Con su actual composición, en ese organismo controlado por el kirchnerismo, el juez que no cumpla con la voluntad del poder político puede perder su cargo en pocas semanas. Los jueces hoy no actúan con plena libertad de conciencia. Resulta descabellado que la mencionada magistrada a sostenga que el Comité Nacional no puede intervenir un distrito electoral porque no lo dice su carta orgánica, siendo que sí lo prevé la ley nacional de partidos políticos, que es una norma de rango superior a cualquier estatuto partidario.

       Más grave aún es sostener que no existe rebeldía ni desacato por parte de las autoridades provinciales de Mendoza a las disposiciones de la Conducción Nacional del radicalismo. La jueza ignora que la Convención Nacional de la UCR, por unanimidad, decidió que el partido debía “construir una alternativa opositora al actual gobierno”, mientras que en la provincia muchos funcionarios de Gobierno, que a la vez son autoridades de la UCR, cantan diariamente loas al presidente, además dicen participar de un mismo proyecto y hasta proponen a viva voz la fórmula Kirchner-Cobos.

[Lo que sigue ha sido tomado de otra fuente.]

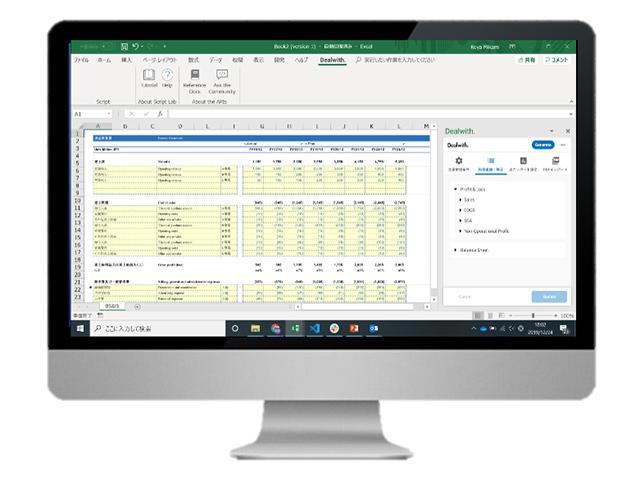Click the Update button in Dealwith panel
The width and height of the screenshot is (640, 480).
[549, 297]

        El fallo de la Jueza es funcional al propósito del kirchnerismo de fracturar al radicalismo. Será la Cámara Nacional Electoral la que deberá enmendar esta resolución cuando resuelva el recurso de apelación que interpondrá el Comité Nacional. La ley de los partidos políticos, en su artículo 11, consagra el derecho de la autoridad nacional de los partidos de intervenir a los distritos cuando estos no respeten sus directivas y estrategias, como un modo de preservar la coherencia que las agrupaciones políticas deben tener.

      No se entiende cómo puede admitirse que haya radicales kirchneristas siendo que los dos órganos de conducción nacional se han pronunciado como un partido de oposición. Una muestra más de la sumisión de la Justicia al poder político. La república está amenazada cuando se derrumba la independencia del Poder Judicial.